Son alerte intervient dans un contexte international tendu, marqué notamment par les ambitions répétées de Donald Trump sur le Groenland, territoire autonome danois situé à quelques centaines de kilomètres de Saint-Pierre-et-Miquelon. Face au « retour assumé des impérialismes », Annick Girardin propose la conclusion d’un accord international de coopération entre la France, le Danemark et le Groenland, incluant l’archipel français, « PTOM (pays et territoire d’outre-mer) européen subarctique » positionné « à l’entrée de la route de l’Arctique ».
Les PTOM sont des territoires liés constitutionnellement à un État membre de l’Union européenne sans faire partie de son territoire. C’est notamment le cas de la Nouvelle-Calédonie, de la Polynésie ou de Saint-Pierre-et-Miquelon pour la France, du Groenland pour le Danemark et de certaines îles des Antilles néerlandaises. « On ne sous-traite pas sa souveraineté », a affirmé Annick Girardin, estimant que transférer le contrôle d’une partie de l’espace aérien français de Saint-Pierre-et-Miquelon au Canada « serait vécu comme un abandon » et enverrait « un signal de renoncement » de nature à entamer la crédibilité de la France à l’étranger.
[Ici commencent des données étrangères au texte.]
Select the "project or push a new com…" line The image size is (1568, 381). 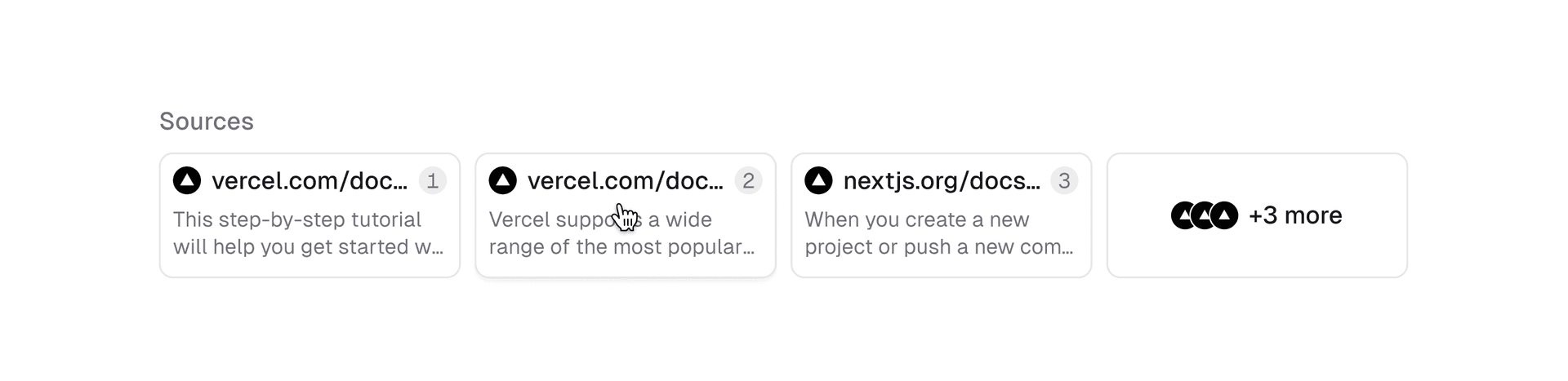938,246
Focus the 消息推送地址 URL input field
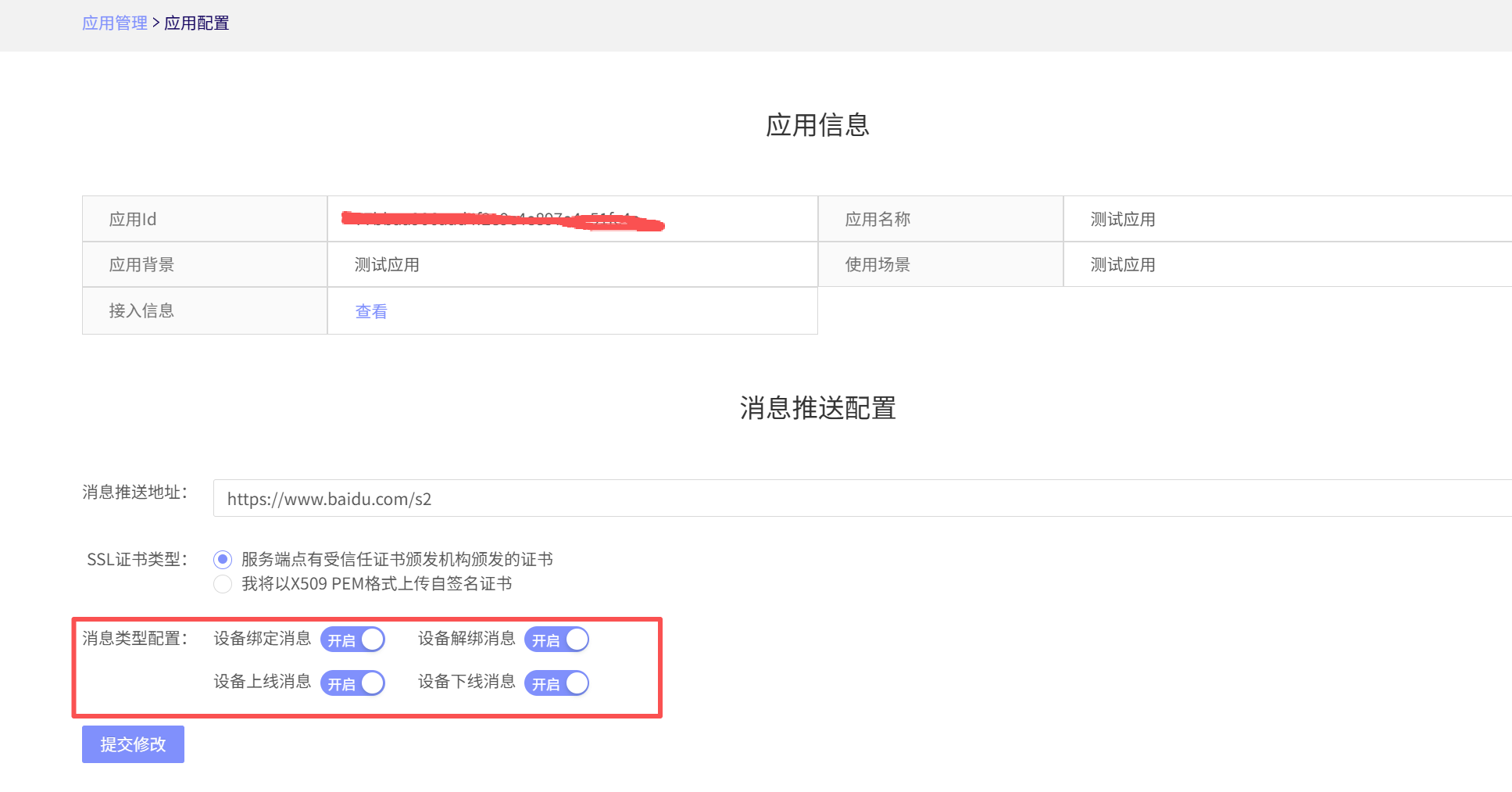 coord(860,499)
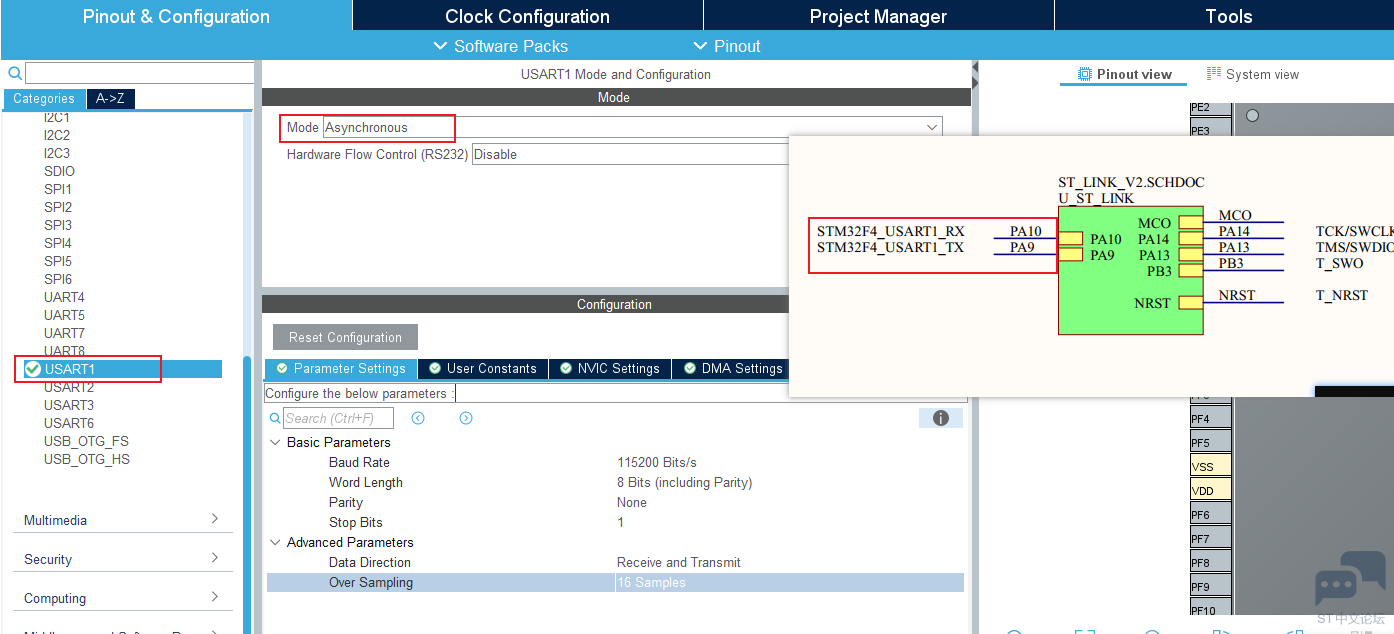This screenshot has height=634, width=1394.
Task: Click the Reset Configuration button
Action: pyautogui.click(x=345, y=337)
Archipel d’environ 6 000 habitants situé au large de Terre-Neuve, Saint-Pierre-et-Miquelon dispose d’un espace aérien sous souveraineté française enclavé dans l’espace aérien canadien. Celui-ci est géré par le service de l’aviation civile local, en coordination avec le centre de contrôle canadien de Gander pour les vols à destination ou en provenance du Canada voisin.